Quando F. Scott Fitzgerald morreu em dezembro de 1940 muita gente se surpreendeu, pois nem imaginavam que ainda estivesse vivo. O ostracismo ao qual o escritor esteve relegado - até seu redescobrimento, já na década de 1950 - é dos mais impressionantes na história da literatura em confronto com o enorme sucesso obtido em boa parte dos anos 1920, sucesso que começou a lhe fugir justamente com a recepção menos entusiasmada do que viria a ser aclamado, mais tarde, como sua obra-prima e um dos maiores romances em língua inglesa do século XX, The Great Gatsby, lançado em 1925. Antes da versão atual, com o mesmo título original, o livro foi filmado logo no ano seguinte à sua publicação - e em 1949 e em ’74 - além de uma adaptação para a TV em 2000.
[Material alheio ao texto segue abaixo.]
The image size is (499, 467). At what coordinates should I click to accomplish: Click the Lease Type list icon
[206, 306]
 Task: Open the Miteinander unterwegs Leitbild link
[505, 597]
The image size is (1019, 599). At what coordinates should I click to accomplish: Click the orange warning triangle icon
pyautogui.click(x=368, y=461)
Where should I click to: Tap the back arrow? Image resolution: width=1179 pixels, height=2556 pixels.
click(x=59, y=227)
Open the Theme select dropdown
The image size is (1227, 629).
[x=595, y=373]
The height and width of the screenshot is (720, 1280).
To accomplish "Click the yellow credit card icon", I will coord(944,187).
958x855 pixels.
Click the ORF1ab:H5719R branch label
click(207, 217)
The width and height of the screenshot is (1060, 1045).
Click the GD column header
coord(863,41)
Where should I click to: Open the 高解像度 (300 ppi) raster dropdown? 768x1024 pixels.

Mas o que talvez seja a sua melhor tradução nas telas esteja em Cidadão Kane, sem que nem mesmo Orson Welles tivesse consciência desse “parentesco”: afinal, Kane foi rodado no mesmo ano em que o escritor morreu totalmente esquecido, mas aquilo de que o livro realmente trata também está no filme de Welles - o sonho (ou pesadelo) americano sobre fama e riqueza, além da impossibilidade de apreender o passado. Charles Foster Kane morre dizendo uma palavra que remete a um tempo perdido, e Jay Gatsby vive achando que pode comprar um tempo que já passou (e uma moça que já não é mais exatamente a mesma que ele conhecera antes, mas isso ele - quase - não percebe).

Não chega a ser um equívoco absurdo o fato de que todas as recriações de O Grande Gatsby enfatizam o que é em sua superfície - e não só - o lado romântico da história e do personagem-título. Especialmente se em algum momento vemos apontado – pelo próprio grande romântico - que a mulher que ele idealiza “tem a voz repleta de... dinheiro” – frase fundamental pelo que diz e por quem a diz - estranhamente ausente da refilmagem dirigida por Baz Luhrmann, até porque repleta de trechos inteiros retirados do livro que até surgem escritos na tela sobre as imagens (como se isso fosse uma “garantia” de fidelidade).

Esse novo filme pode até enganar durante algum tempo, mas jamais o tempo todo da projeção de 142 (pesados) minutos: o equívoco do espectador seria o de considerar que a vulgaridade do – digamos – “estilo” do diretor é adequada ao nouveau richismo do personagem-título. É assim que o terço inicial, em ritmo frenético e edição de videoclipe (como no mais famoso filme de Luhrmann, Moulin Rouge - Amor em vermelho, de 2001), quase que funciona nas cenas das festas da mansão-castelo de Gatsby: tudo é exagerado e meio cafona, sim, mas também é absurdamente exagerado o modo como Jay tenta seduzir pela segunda vez sua idealizada Daisy.

Quando do lançamento no Festival de Cannes deste ano algumas críticas mencionaram um suposto descompasso entre a primeira e a segunda metade do filme, apontando que, na medida em que a história vai se desenvolvendo, a animação over e taquipsíquica das festas dá lugar a um clima mais tenso e dramático, o qual entraria em choque com o que foi visto anteriormente. A questão, no entanto, é que de fato nada muda essencialmente ao longo do filme, mantendo, apenas em outro registro, o “estilo” vulgar do cineasta; com isto, quando o tom geral muda para o que precisaria ser tenso e dramático o que surge é apenas brega e novelesco.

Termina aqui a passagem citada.